My dad died after a long hospitalization with esophageal cancer. When it became clear that he was not going to have the cure that his church had been praying for, they stopped visiting (except the pastor). It was like it was a failure for them or they felt that there was nothing else they could do. But to me, it was as if he was a burning bush through whom the Divine was speaking. The veil was very thin those last few weeks in the hospital and the presence of the Divine was palpable. And they missed that.

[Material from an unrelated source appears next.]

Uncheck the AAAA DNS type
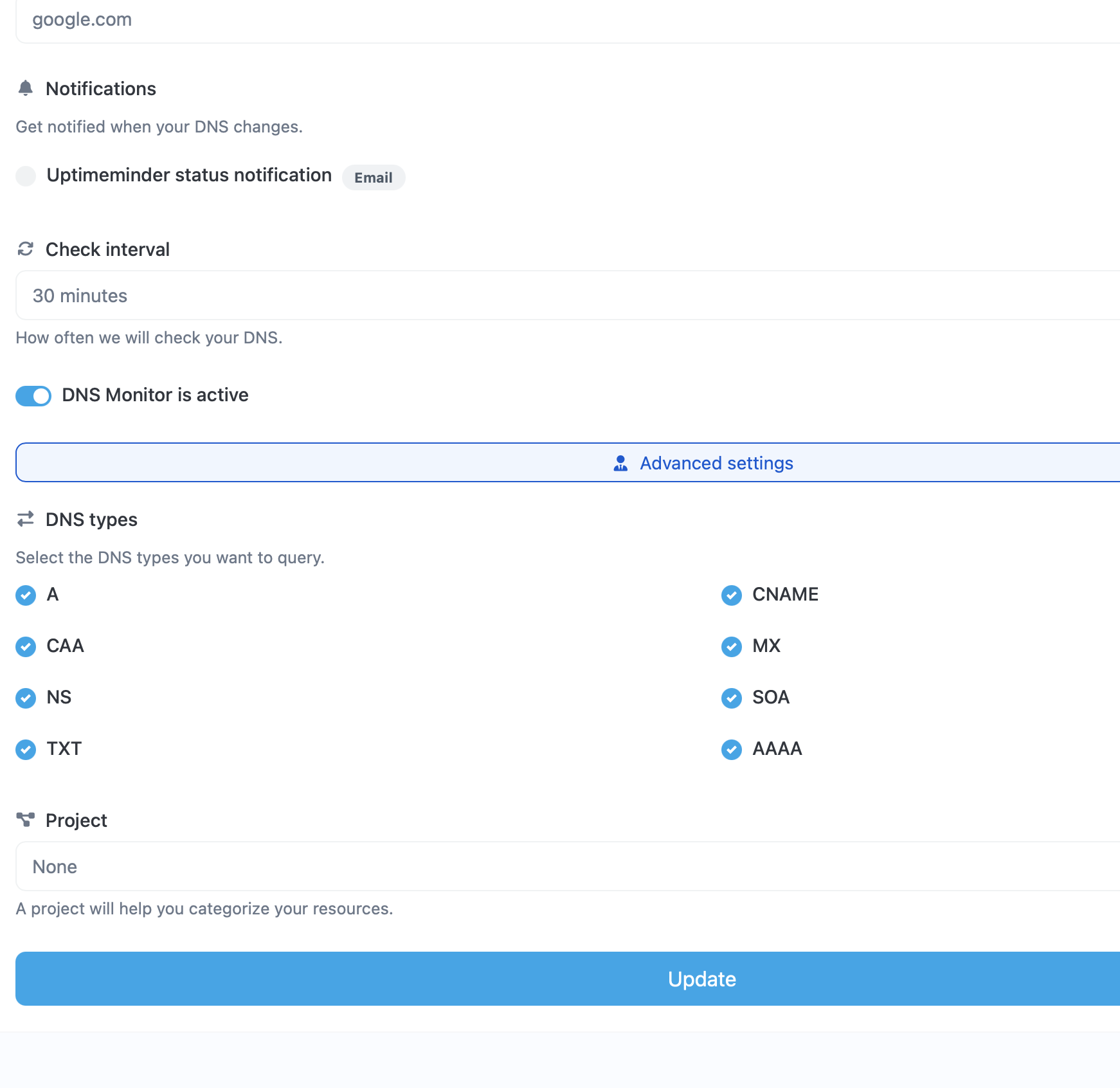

I had another experience at the funeral of a friend who died after a lengthy fight with ovarian cancer. I was sitting in her funeral full of sadness for all she had suffered and how she thought she would beat it and was so shocked when the doctor told her there was nothing more to be done. Tears were running down my face. Suddenly, it was like a breeze of joy blew right through me. I knew it wasn't from me because I was sad, not joyful. But it was blissful, beautiful joy and I knew it was her.

Loanne Marie said...

I'm so glad you got to experience your very own burning bush, as well as that breeze of joy. Lucky you were to be open to both. And thanks for sharing those experiences with the rest of us!

monica wood said...

Love does remain, always. So easy to forget in the depths of grief. Thank you, Loanne. These essays are such a treasure.

Anonymous said...

Dear Leia,
Thank you for sharing this very powerful and beautiful story of your father's passing. I too felt a degree of joy when my sister died, which was confusing at first and then comforting. Your discription of the time spent with your father helpped me have more insight into why I would have this feeling of joy. Our faith truely does hold us up in times of great sorrow. To know that there is a better place that has been prepared for us, our true home that we long for as we struggle with this life. Hope is in my heart that my sister is home and happy at last.
Love Cindy

Leia Marie said...

Yes, feeling joy at the moment of death is not what we expect and can feel a bit odd. But joy is joy and I trusted, as it seemed you did, that that meant something. I think most messages we get from "the other side" come in this kind of way~~not in visions or with voices, but in the FELT experience of something that's impossible to quantify.

Thanks, Cindy, for reading and for writing. May all our loved ones who have preceded us rest in joy. Enjoy!